Poll: Americans Want Trump Administration Russian Ties Investigated

A NBC News/Wall Street Journal poll finds that most Americans think Congress should further investigate to learn if the Russian government interfered with the recent presidential election and if there was contact between individuals in the Trump campaign and Russian officials.

Roughly 54 percent of people surveyed agreed a more thorough investigation should be conducted on both fronts, with a plurality of respondents (38 percent) now also acknowledging that they feel Trump is “too friendly” with Russian President Vladimir Putin.

Despite Trump recently dismissing all the clamor surrounding the two world leaders’ relationship as a “witch hunt,” pollsters also found the percentage of respondents who now feel more needs to be known about it has risen from 31 to 38 percent.

At the same time, the percentage of respondents who previously stated they were undecided on the issue has declined from 44 to just 32 percent.

Comparatively speaking, only 29 percent of those polled said they don’t feel the Trump/Putin relationship is too friendly.

President Donald Trump’s first address to a joint session of Congress. [Image by Jim Lo Scalzo/Getty Images]

Pollsters found nearly two-thirds of Democrats feel Trump is too friendly with Putin, compared to 48 percent of Republicans. When it comes to independents, 35 percent acknowledged they feel the two are too joined at the hip, compared with 27 percent who don’t perceive the relationship to be much of an issue.

More recently the intensity surrounding the issue has skyrocketed even more after it was uncovered that newly sworn- in Attorney General Jeff Sessions also had contact with Russian operatives during the time of Trump’s campaign, though he failed to disclose as much during his Senate confirmation hearings and directly answered “no” to the question of if he had engaged in any such dialogue.

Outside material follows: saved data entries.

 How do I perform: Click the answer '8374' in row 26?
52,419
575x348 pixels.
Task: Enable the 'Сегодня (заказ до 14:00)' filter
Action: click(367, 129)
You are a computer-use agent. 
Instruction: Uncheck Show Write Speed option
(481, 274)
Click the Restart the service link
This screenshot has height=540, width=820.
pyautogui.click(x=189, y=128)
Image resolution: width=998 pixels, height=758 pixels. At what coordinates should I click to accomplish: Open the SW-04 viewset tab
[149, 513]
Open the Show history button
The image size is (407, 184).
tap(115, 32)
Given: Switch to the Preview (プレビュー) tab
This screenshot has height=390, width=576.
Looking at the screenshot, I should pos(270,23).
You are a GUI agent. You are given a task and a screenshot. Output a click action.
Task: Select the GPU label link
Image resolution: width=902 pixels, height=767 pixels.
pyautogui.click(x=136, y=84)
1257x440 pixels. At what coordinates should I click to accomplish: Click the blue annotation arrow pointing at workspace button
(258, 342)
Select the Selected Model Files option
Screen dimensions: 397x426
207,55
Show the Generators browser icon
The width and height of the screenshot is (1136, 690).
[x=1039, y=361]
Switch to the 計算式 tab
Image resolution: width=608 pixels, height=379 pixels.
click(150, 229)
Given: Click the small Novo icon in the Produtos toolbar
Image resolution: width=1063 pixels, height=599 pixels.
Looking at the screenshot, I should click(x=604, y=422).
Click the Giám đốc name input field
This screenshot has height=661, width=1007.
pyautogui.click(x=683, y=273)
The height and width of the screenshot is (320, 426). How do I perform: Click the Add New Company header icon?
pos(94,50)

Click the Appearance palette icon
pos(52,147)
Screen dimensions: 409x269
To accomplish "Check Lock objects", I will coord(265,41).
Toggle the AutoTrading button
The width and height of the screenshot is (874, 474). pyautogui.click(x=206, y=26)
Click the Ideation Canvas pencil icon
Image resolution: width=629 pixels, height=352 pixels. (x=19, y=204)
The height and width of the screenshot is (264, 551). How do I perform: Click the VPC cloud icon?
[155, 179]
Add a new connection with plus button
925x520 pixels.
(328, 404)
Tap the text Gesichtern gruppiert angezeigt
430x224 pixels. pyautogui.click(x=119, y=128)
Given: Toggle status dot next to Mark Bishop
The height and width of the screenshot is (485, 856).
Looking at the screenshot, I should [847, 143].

To date, fifty-seven Congressional Democrats have voiced the opinion Sessions should resign from office, including House Democratic Leader Nancy Pelosi (D-CA) and Senate Democratic Leader Chuck Schumer (D-NY).

In a statement released to Fox News, White House officials have since accused Democrats of stoking the issue and calling for Sessions’ resignation as an effort to derail the positive coverage the president received following his address to Congress.

“This is the latest attack against the Trump administration by partisan Democrats,” the statement added. “Attorney General Sessions met with the ambassador in an official capacity as a member of the Senate Armed Services Committee, which is entirely consistent with his testimony.”

In addition to wanting an investigation of contact between the Trump campaign and the Russian government, a recent Reuters/Ipsos also poll found that Russia’ overall popularity has fallen to Cold War-era levels among Americans, who now overwhelmingly (82 percent) view it as more of a threat to U.S. interests.

President Donald Trump addresses the CPAC. [Image by Alex Wong/Getty Images]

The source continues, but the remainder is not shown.